Here is a blog post written by one of the Afterland programmers, and current MIT and GAMBIT grad student, Mark Sullivan!
Here at GAMBIT, the members of a team each have a certain role. It might be one in production, quality assurance, game design, sound, art, or programming. The function of a programmer is one of a facilitator. The ideas and creations of all these disciplines are synthesized into a game by its coding team.
The programming team for Afterland consisted of three members. I, Mark Sullivan III, am a recent MIT graduate and GAMBIT veteran. Su Qin is a Computer Science student who has just graduated from Nanyang Technological University, Singapore. Last but not least, Melvyn Qwek who is doing his final year Nanyang Polytechnic, Singapore with a specialization in Games Programming.
While we all had prior experience developing games, none of us had done so in Flash before. The mood, however, was definitely one of excitement, and not intimidation. We were all very excited to learn the skills needed to develop for this very portable and accessible platform. Early on, at the recommendation of GAMBIT's technical director Andrew Grant, we decided to use Flixel as our game engine. We did not regret our decision; Flixel does a great job at establishing the basic game framework so that it's very easy to get a simple game up and running very fast. The tools Flixel provided were sufficient to accomplish nearly everything we wanted, and it was easy to patch in the things it did not.

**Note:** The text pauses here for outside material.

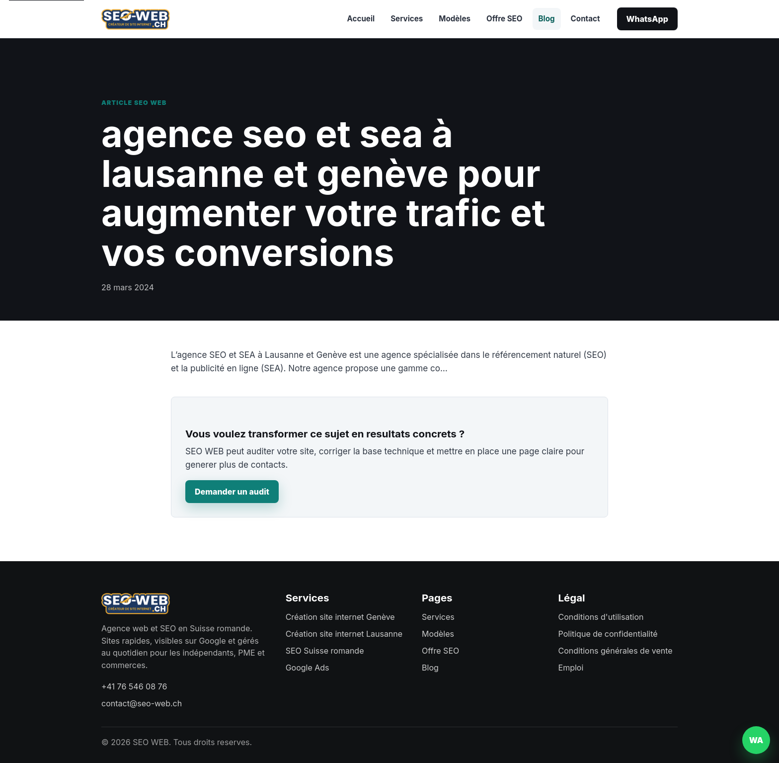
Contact (585, 18)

For the first stretch of the project, we did not code at all. Our research objective specified a lofty concept, so the whole team participated in brainstorming before a more concrete specification of the game could be created. While a lot of the design was iterated upon and modified after this point, we had a starting point and could begin implementation. We implemented much of the framework which persisted for the duration of the project. We created a basic platformer with collection elements, and after that the game charged full speed ahead.
At this point, we were able to come up with a reasonable partitioning for the workload, one which persisted the entire summer. I was responsible for the game world - integrating designer levels and the art for the levels - as well as the collision detection and audio. Melvyn was charged with the user interface and heads up display, as well as the item collection. Su Qin took care of the player and non-player-character movement and behavior. While there was certainly some gray area and this was not a strict partitioning, we were able to develop in parallel quite well with this system, and the workload was evenly balanced among us.

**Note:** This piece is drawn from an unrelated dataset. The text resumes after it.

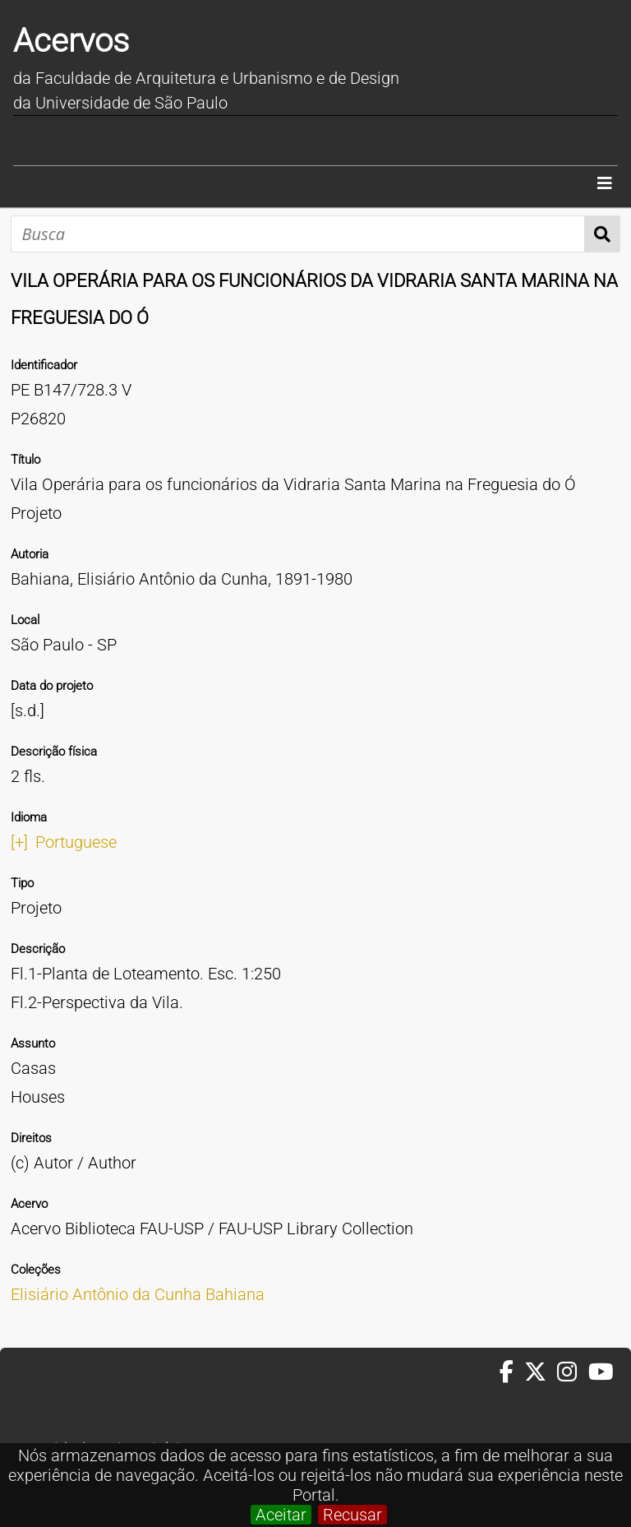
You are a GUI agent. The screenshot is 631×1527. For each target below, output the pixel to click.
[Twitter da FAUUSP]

One unintended feature of this partitioning was that it matched the artists' partitioning. Yoshi did the level art, Sophia did the character art, and Kelvin did the user interface. This ended up working quite well for us, each having a primary contact on the other discipline's team. There are several things we learned to fear from the art team, however. A high pitched voice accompanying flattering words without a doubt signaled the onset of some absurd feature request. "You're the best programmer ever! I'm sure it would be no trouble for you to..." A particular favorite was "Wow, what a great job on the ending scene! Although...wouldn't it be great if there was confetti as well?" That one lead to our game being stuck at 1 fps for a while. Or the completely urgent "NO! What happened? The items in the house are off by a couple pixels!" I can't pretend I can tell the difference, but perhaps that's why I'm not an artist. In any case, the bantering between the teams was done in good spirit.
The design pipeline was pretty smooth. We kept an up to date backlog with the features we planned to implement, so it was always easy to tell what the plan was. Additionally, we found Flan, a level editor designed for use with Flixel. While the editor was restrictive at times, and closed source so we couldn't modify it, it provided a lot of functionality which we would not have been able to match on a timeline like ours. It allowed our designer, Aaron, to create and test levels on his own, though we wound up fitting in things like the parallaxing backgrounds in code.
Sound integration also went pretty well. There were plenty of iterations on the way sound worked which required programmer intervention, such as certain crossfades and other transitions, but the sound designer, Iqbal, was given access to our sound manager, so that he could swap assets and adjust volume levels on his own. Due to some file size problems, we unfortunately cut a lot of audio in the end, but I feel we managed to tie together what we had quite well.
While most things worked out quite well, there was one thing in particular we could have done better. Our file size is much larger than it needs to be. A lot of the art is in bitmap when it could have been done with vector. This is not the fault of the artists, just a lack of foresight on all of our parts. We managed to save about 6 megabytes converting many of the parallaxing backgrounds to vector art (with blur - we cached them at runtime to prevent a huge performance hit). We could have avoided the need to redo some of the artwork had we anticipated this.
In the end, all of the parts converged to the whole, and we wound up with, what I believe, is a great game which accomplishes the research objective. If you haven't tried it, play it now!